By Peggy Shinn and Lisa Lynn
It’s no secret that Vermont is a training ground for the U.S. Ski Team. In fact, more than 20 percent of the alpine ski racers on the team trained in this state. But what is more remarkable is the depth Vermont has brought to the U.S. Nordic women’s team.
In 2016, three Vermonters—Sophie Caldwell, Liz Stephen and Ida Sargent—helped the U.S. team ski to one of its best seasons in history.
In June, 2015, Sophie Caldwell, a 26-year-old Nordic ski racer from Peru, Vt., wrote down a goal and then posted a picture of herself holding that goal on Facebook. It read: “Be on the World Cup podium.”
On January 5, 2016, in Oberstdorf, Germany, Caldwell claimed her first World Cup win. The race was the fourth stage of the Tour de Ski, but each stage is considered its own World Cup race. “I really surprised myself,” she said, explaining that her forte is freestyle (skate) sprints, not classic (traditional kick-and-glide). “But I’m thrilled.”

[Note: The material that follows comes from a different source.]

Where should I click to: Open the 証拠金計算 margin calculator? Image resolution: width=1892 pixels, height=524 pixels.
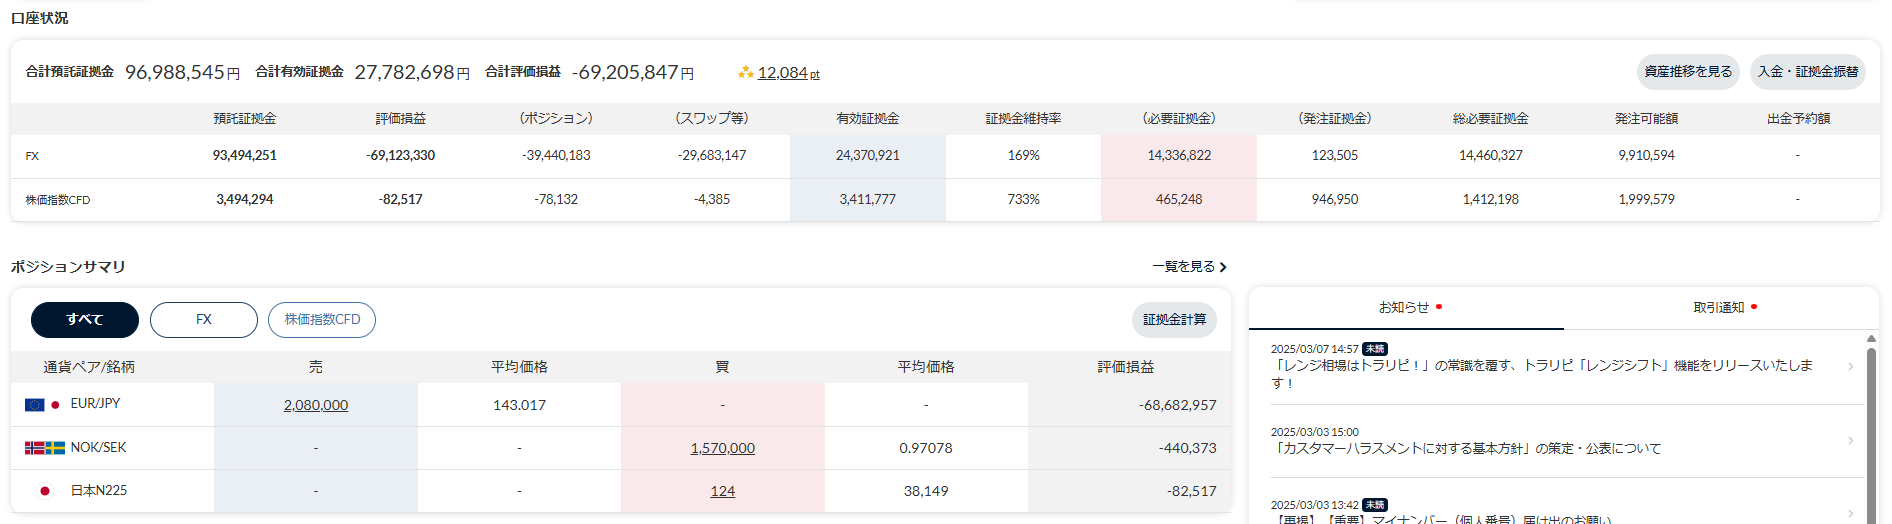tap(1174, 320)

A few weeks later, Caldwell and Montpelier’s Liz Stephen helped their team (which included Jessie Diggins and Sadie Bjornsen) ski to a second place in the 4×5 kilometer relay in Nove Mesto in the Czech Republic—the first relay win ever for an American team. Then, this past November, in her second World Cup event of the 2016/17 season, Caldwell placed 11th in the Davos World Cup sprint.
One person who is not surprised at Caldwell’s performances is her father, Sverre, the Nordic program director at the Stratton Mountain School.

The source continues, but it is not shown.